**Exercise material**.
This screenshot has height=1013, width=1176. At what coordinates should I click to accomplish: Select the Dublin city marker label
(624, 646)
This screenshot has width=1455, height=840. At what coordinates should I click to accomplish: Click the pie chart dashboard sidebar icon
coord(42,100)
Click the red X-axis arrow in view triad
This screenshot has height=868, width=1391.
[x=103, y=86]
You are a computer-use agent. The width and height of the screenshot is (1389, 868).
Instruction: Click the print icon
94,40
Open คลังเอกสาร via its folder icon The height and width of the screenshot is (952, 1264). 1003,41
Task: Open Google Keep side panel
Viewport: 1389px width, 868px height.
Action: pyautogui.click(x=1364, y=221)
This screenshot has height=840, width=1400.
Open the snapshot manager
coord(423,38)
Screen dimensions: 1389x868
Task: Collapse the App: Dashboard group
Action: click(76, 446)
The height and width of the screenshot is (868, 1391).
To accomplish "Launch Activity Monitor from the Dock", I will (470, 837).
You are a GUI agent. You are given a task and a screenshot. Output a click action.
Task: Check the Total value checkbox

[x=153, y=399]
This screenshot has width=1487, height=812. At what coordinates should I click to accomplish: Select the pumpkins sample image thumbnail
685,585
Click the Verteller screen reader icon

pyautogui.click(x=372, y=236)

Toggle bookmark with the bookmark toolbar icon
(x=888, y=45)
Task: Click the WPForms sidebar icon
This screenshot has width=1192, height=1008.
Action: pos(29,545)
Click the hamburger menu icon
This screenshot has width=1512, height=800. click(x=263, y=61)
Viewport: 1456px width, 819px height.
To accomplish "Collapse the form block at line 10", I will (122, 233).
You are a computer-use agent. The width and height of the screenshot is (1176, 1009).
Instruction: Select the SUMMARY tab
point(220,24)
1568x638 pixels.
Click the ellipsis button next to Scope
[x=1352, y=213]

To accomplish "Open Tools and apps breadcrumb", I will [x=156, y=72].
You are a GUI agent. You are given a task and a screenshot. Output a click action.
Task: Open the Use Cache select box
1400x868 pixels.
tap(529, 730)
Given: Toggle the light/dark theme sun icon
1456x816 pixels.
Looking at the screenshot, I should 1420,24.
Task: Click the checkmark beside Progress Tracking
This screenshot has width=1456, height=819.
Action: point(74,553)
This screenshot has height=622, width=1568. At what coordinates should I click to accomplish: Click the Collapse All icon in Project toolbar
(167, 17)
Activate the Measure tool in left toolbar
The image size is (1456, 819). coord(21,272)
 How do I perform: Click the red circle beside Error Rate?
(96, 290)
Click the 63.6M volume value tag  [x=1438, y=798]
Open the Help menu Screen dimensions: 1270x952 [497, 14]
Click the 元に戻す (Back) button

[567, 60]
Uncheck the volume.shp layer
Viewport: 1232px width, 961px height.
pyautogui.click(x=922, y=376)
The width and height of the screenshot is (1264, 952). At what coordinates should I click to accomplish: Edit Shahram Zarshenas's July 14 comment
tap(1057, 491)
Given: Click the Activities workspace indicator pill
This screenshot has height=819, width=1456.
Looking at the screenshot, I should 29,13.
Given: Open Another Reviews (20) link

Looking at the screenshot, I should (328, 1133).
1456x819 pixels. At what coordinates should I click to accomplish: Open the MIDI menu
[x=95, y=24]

**Work task**.
Check each line of the material for "volume". Copy the ones that have it.

**Exercise answer**.
Click the 63.6M volume value tag  [x=1438, y=798]
Uncheck the volume.shp layer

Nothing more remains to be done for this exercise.